Du côté des prud'hommes
Il est formellement interdit à l'employeur de procéder au licenciement d'un salarié pour des motifs tirés de sa vie privée. Ni la liaison entretenue par un directeur avec une de ses subordonnées, ni l'émission à titre personnel par un comptable de chèques sans provision, ni la consommation de drogue, ne peuvent pas, à elles seules, justifier l'engagement d'une procédure de licenciement. Ce principe supporte toutefois, une exception. Les faits relevant de la vie privée du salarié peuvent justifier son licenciement, dès lors qu'ils créent, ou sont susceptibles de créer, un trouble caractérisé au sein de l'entreprise. C'est ce que nous rappelle, dernièrement, le conseil de prud'hommes dans l'affaire qui nous intéresse.
(SNRLH)
Cette affaire s'est déroulée dans l'un de ces restaurants traditionnels de la
capitale, là où il fait bon goûter la cuisine de notre terroir, et plus
particulièrement celle de l'Auvergne, chère à bon nombre de professionnels de notre
branche d'activité. L'établissement est coquet, sympathique.
Il occupe une dizaine de salariés. L'un d'eux a été embauché, il y a de cela deux ans,
en qualité de chef de rang. Bon travailleur, il a été promu après une année aux
fonctions de maître d'hôtel adjoint. Il est, comme ses collègues de salle, payé au
pourcentage service. Sa rémunération mensuelle est de l'ordre de 12 000 F avec les
avantages en nature nourriture. Le salarié est satisfait de ses conditions d'emploi, la
société de ses prestations. Tout va donc pour le mieux, jusqu'à ce jour du mois de mars
1999. Ce jour-là, vers 19 heures, le salarié est interpellé sur son lieu de travail par
deux policiers. Il est fouillé, menotté et conduit au commissariat, sous les yeux de ses
collègues de travail.
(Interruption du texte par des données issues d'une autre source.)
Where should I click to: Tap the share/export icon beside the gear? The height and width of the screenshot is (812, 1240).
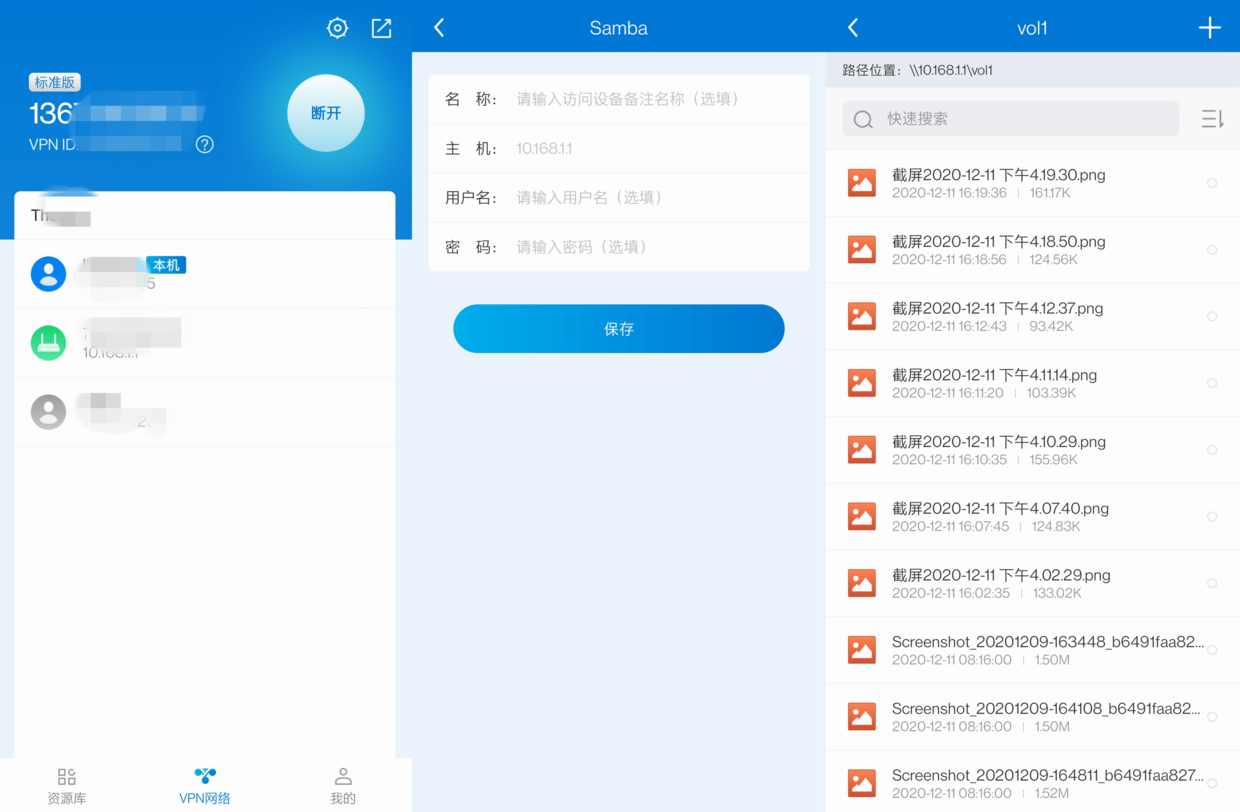[x=381, y=28]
Trois jours passent, sans nouvelles du salarié. La direction du
restaurant lui adresse un courrier lui demandant de justifier de son absence ou de
reprendre son travail. En réponse, le salarié envoie un arrêt de travail pour raison
médicale, avant de se représenter au restaurant. Cependant, le salarié ne souhaite plus
travailler, en raison des difficultés qu'il pense rencontrer désormais à côtoyer ses
collègues. Il préfère donner sa démission. Mais, le même jour, il se ravise et
décide de reprendre ses fonctions. Toutefois, comme il l'avait prédit, cette reprise
d'activité n'est pas sans faire grincer des dents : celles de la direction, ainsi que
celles de ses collègues de travail surpris d'avoir à retravailler avec quelqu'un qui a
pu être conduit en dehors de l'établissement les menottes aux poignets. En fait, plus
aucune confiance ne semble désormais exister entre le salarié, sa direction et ses
collègues de travail. Aussi, la direction décide-t-elle d'engager une procédure de
licenciement, et de notifier au salarié une mise à pied à titre conservatoire, dans
l'attente de l'entretien préalable auquel il est convié.
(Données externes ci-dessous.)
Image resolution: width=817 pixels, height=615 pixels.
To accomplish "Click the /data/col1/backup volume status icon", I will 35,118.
Pendant cette procédure, la société apprend au demeurant un fait nouveau. Le
salarié a, il y a de cela quelques mois, consommé du cannabis dans les vestiaires du
restaurant. C'est un de ses collègues de travail qui vient de le dénoncer. Il se dit
prêt à en témoigner sur l'honneur, ce fait pouvant même avoir un lien avec son
arrestation.
Dans ces conditions et à la suite de l'entretien préalable pendant lequel le salarié
n'a su donner aucune explication quant aux faits qui lui sont reprochés, le restaurant
décide de procéder à son licenciement pour faute grave.
Par lettre recommandée, la direction adresse au salarié ses griefs :
* l'arrestation par la police, quelques jours auparavant, dans l'établissement au vu et
aux sus de ses collègues de travail,
* la consommation de cannabis sur le lieu de travail.
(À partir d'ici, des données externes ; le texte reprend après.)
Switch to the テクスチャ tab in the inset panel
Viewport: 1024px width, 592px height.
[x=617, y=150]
Quelques jours plus tard, le salarié vient prendre possession du solde de ses salaires et
congés payés, d'un certificat de travail et d'une attestation pour l'Assedic mais il
n'entend aucunement se satisfaire de cela.
Quelques jours après la notification de son licenciement, le salarié saisit le
conseil de prud'hommes de Paris afin d'obtenir la condamnation du restaurant à lui verser
:
* son salaire pendant la mise à pied à titre conservatoire,
* une indemnité compensatrice de préavis (deux mois en raison de son ancienneté),
* une indemnité légale de licenciement (1/10e du salaire mensuel brut par année
d'ancienneté),
* ainsi qu'une indemnité pour licenciement sans cause réelle et sérieuse qu'il chiffre
à dix mois de salaire brut.
A l'occasion de l'audience de conciliation, en octobre 1999, aucune des parties n'entend
trouver de solution amiable au litige qui les oppose. Elles sont donc renvoyées devant le
bureau de jugement du conseil de prud'hommes qui, après avoir entendu les plaidoiries, a
rendu sa décision, en février 2000.
Les arguments du salarié Assisté de son avocat, le salarié
conteste vivement le licenciement pour faute grave dont il a fait l'objet. Il indique, en
premier lieu, ne pas avoir causé le moindre trouble dans l'entreprise à l'occasion de
son arrestation. Et pour cause. Cette arrestation est intervenue vers 19 heures, en dehors
des heures de service à la clientèle. Le service commençant vers 19 h 30-20 heures,
cette dernière n'en a donc pas eu connaissance et l'image du restaurant n'a pas souffert
de cette intervention inopinée des forces de police. En outre, à la suite de cette
arrestation, il n'a été gardé que quelques heures en garde-à-vue au commissariat. Cela
n'a donc pas pu avoir de conséquences, sur le bon fonctionnement du service.
Au final, le salarié de conclure que cette arrestation, tout à fait arbitraire, relève
de sa vie privée et est sans rapport avec sa vie professionnelle. Le salarié le dit,
c'est lui dans cette affaire qui est la victime.
Par suite, le salarié crie haut et fort ne jamais avoir consommé de cannabis, ni dans
l'entreprise, ni ailleurs. Quant au témoin, dont la société entend se prévaloir,
comment peut-il savoir que le salarié fumait du cannabis plaide son avocat ? Et de
poursuivre : "encore fallait-il qu'il ait essayé cette substance pour la
connaître..." A ce rythme, c'est l'ensemble du personnel qui est incriminé...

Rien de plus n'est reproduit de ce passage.